Android 15 Could Compete With Samsung's Coolest Feature: Here's How

Over the past few years, the relationship between Google and Samsung has become increasingly close. Now, an update coming to Android 15 shows that the search giant might be developing a feature that competes directly with one of Samsung's best features for its Galaxy devices. 

For decades, we've dreamed of a world where tiny pocket computers could replace the ones on our desks. Many companies have tried to come close, including Samsung and its Galaxy phones which have a technology called DeX. This feature projects a desktop environment onto a monitor or TV when a supported Galaxy phone is connected via HDMI or wirelessly through a standard like Miracast. Now, it looks like Google intends to offer a similar feature across all Android devices.

On April 11, Google released the first public pre-release beta version of Android 15, ahead of its expected release this fall. Among features designed to help improve Android's NFC capabilities and make apps look better on the screen, some testers have found a hidden desktop mode that wasn't included in the official list of Android 15 features. The new desktop mode could lead more Android devices to compete head-to-head with Samsung DeX.

While this is exciting for some, it's important to remember beta software isn't ready for the public. Companies often include ideas they want to test, but ultimately cut as the final release window approaches. That particularly happens if the software teams can't make it work well enough for the rest of us to use.

Android's DeX-style upgrade

DeX mode is one of the best hidden Samsung Galaxy features you never knew about. You activate DeX by plugging a supported phone into an external monitor and a desktop environment launches on-screen with a ChromeOS-esque taskbar along the bottom. Apps run in windowed mode, and your phone's screen can function as both a trackpad and keyboard. 

It's possible Google might take the idea behind DeX even further but for now, it's rather nascent, according to people who have spent time digging into the test software including at Android Authority. Google's version appears to offer similar functionality to open apps in windows, but there's no taskbar along the bottom and no mouse-friendly quick settings shortcuts either. It looks a lot more like Samsung's New DeX for tablets, which had major frustrations and improvements.

As this is only test software, this feature may get more development attention before the full release of Android 15 later this year. But it's not clear if desktop mode is even intended for the public. Google's included less robust forms of this functionality for developers before.

Could Android 15 replace DeX?

If Google releases this desktop mode to the public, it'd give those who don't use Samsung phones the ability to have a similar experience. In its current form, DeX has limited functionality in part because app developers tend to focus on features for all phones, not just Samsung's.

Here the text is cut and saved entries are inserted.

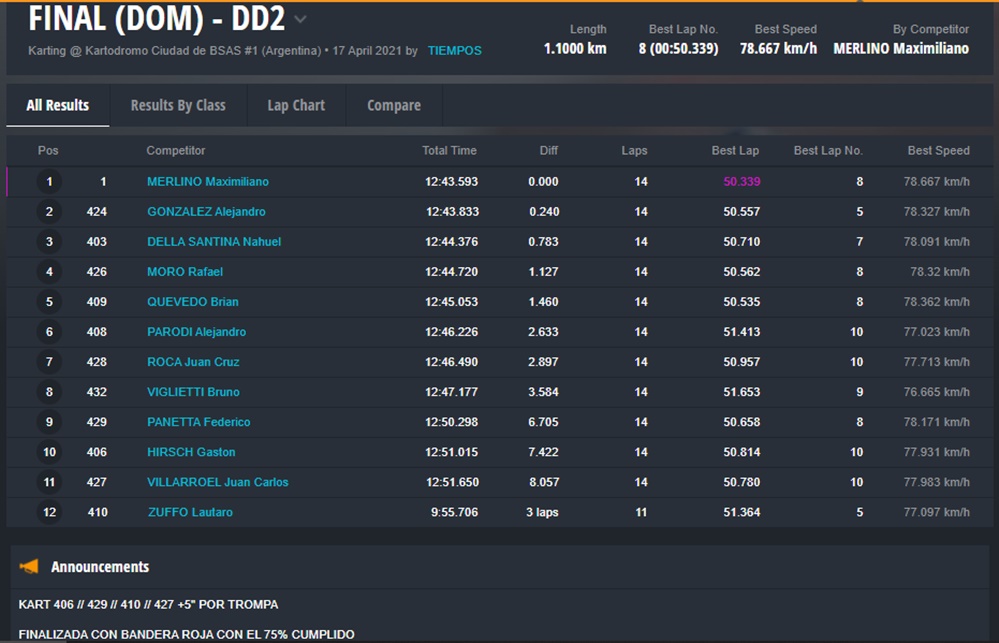Click the position 1 circle badge
The height and width of the screenshot is (643, 999).
[x=48, y=182]
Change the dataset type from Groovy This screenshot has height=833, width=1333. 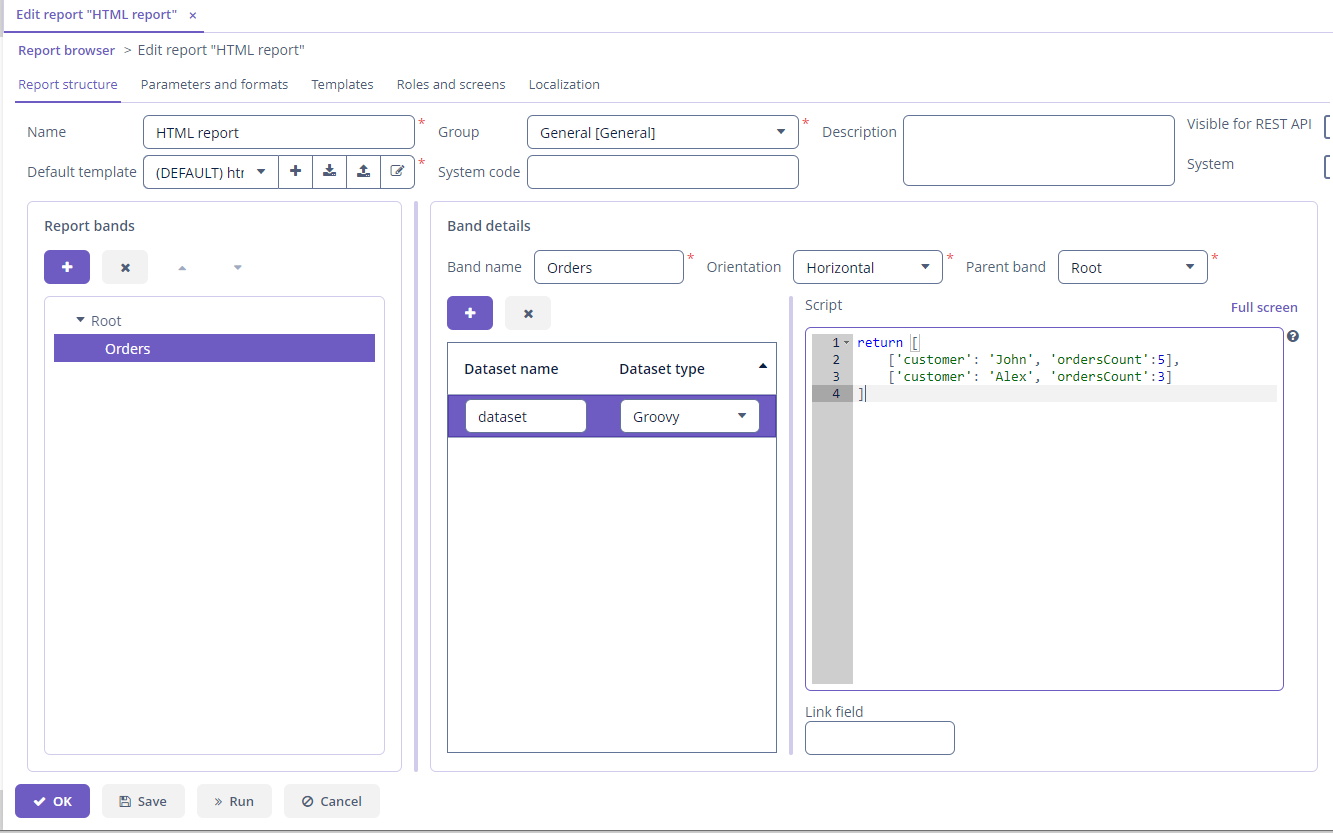pos(742,415)
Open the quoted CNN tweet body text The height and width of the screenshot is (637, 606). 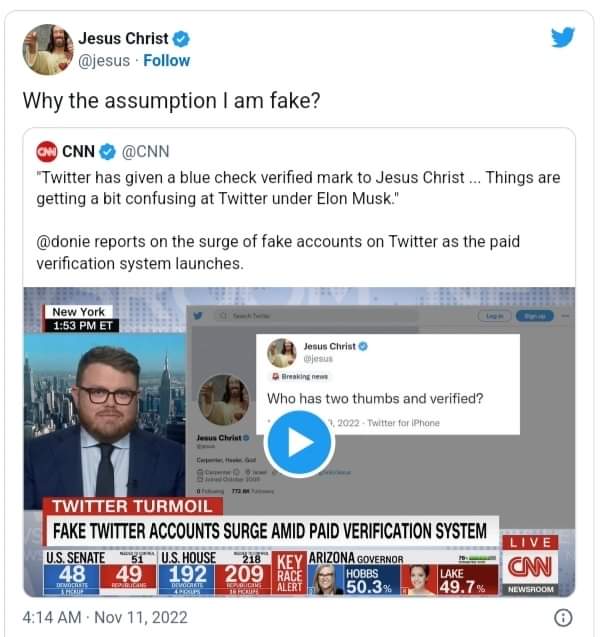point(299,220)
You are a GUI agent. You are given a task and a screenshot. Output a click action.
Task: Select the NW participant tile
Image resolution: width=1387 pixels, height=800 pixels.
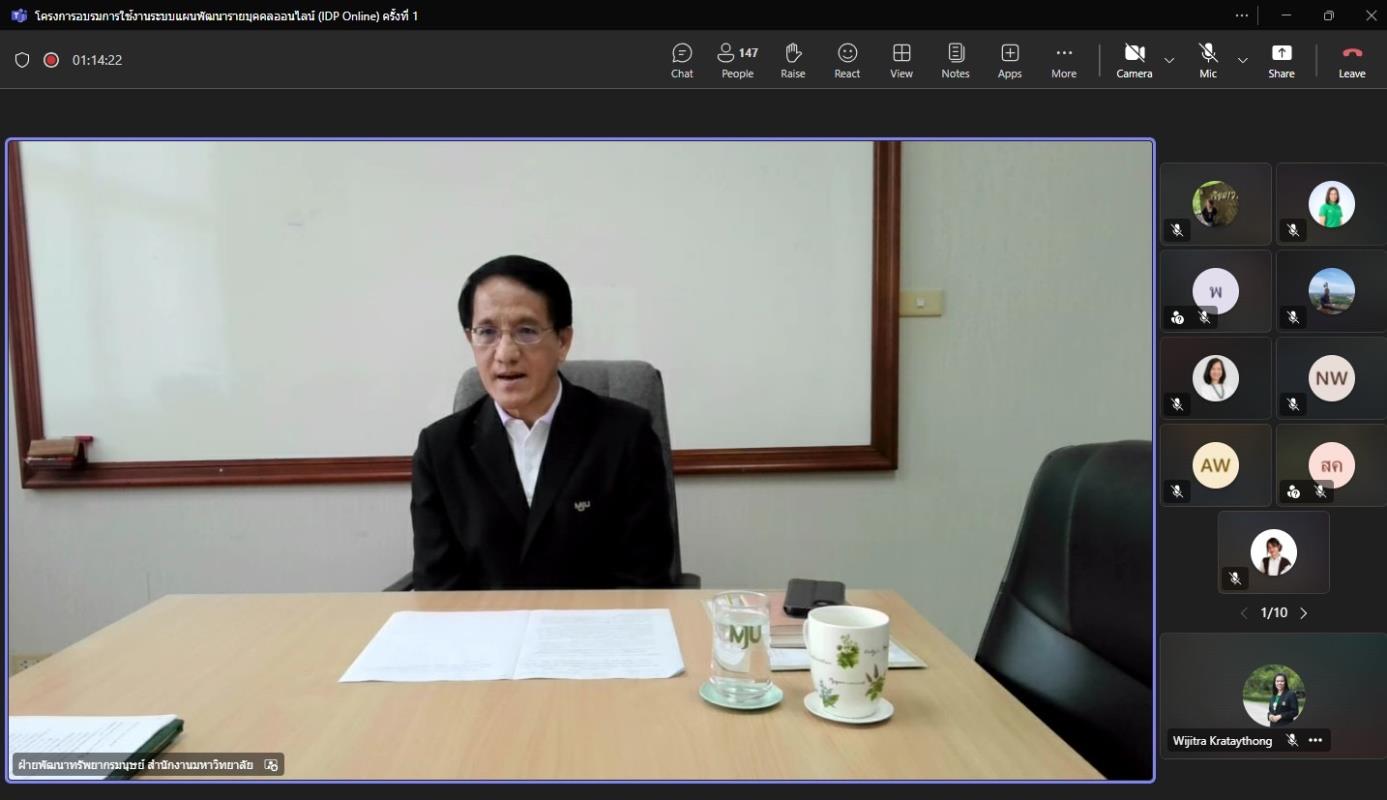coord(1331,378)
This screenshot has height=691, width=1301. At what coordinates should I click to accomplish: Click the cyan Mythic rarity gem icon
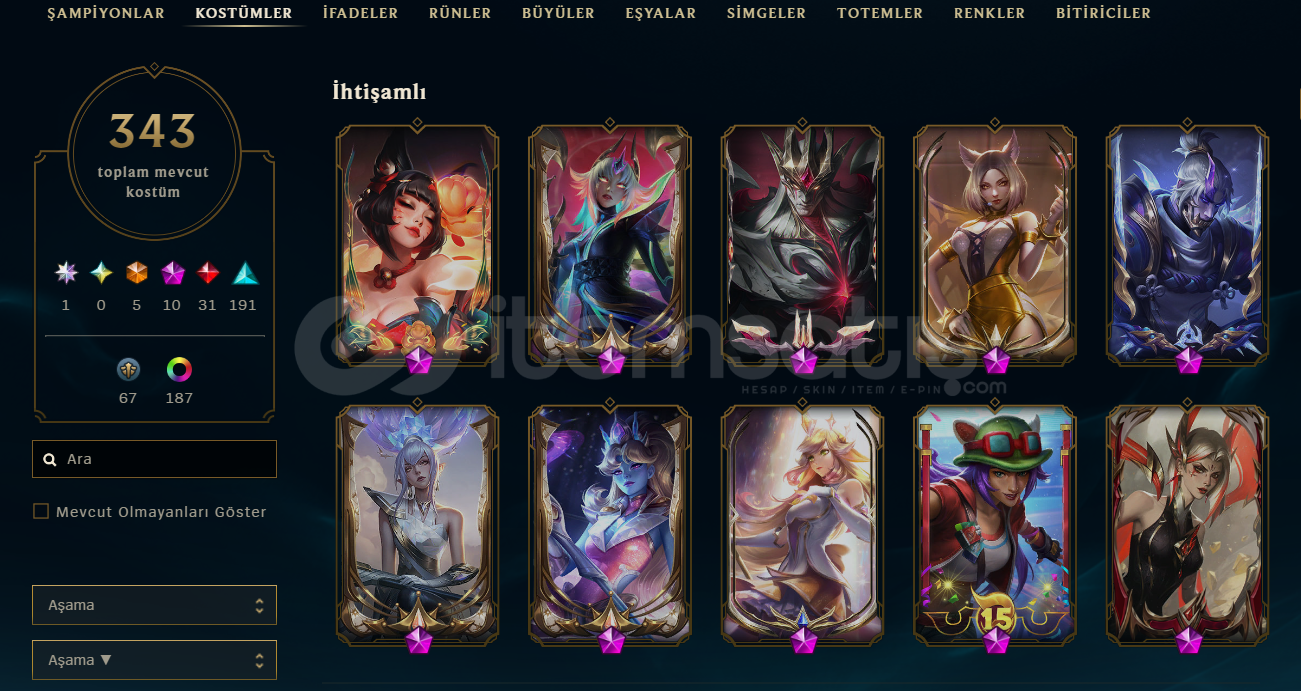coord(101,273)
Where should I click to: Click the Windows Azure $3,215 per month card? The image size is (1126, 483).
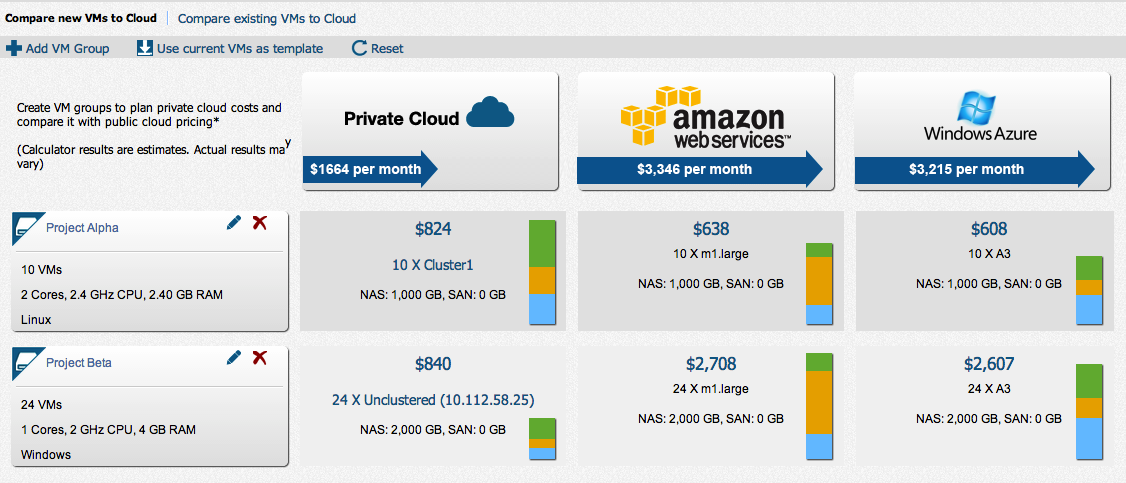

This has happened before. When Google developed Nearby Share, an AirDrop style feature that allowed users to quickly send files between devices, Samsung created a competing feature called Quick Share just for Galaxy devices. The two features eventually came together, and Samsung's QuickShare was coming to all Android phones (sort of). Were the two companies to take a similar approach with Android's desktop mode, that could mean the end of DeX.

For the subset of Android users who are Samsung power users invested in the Galaxy ecosystem, DeX is a familiar feature with years of development behind it. For now, we'll have to wait to see if Google plans to catch up.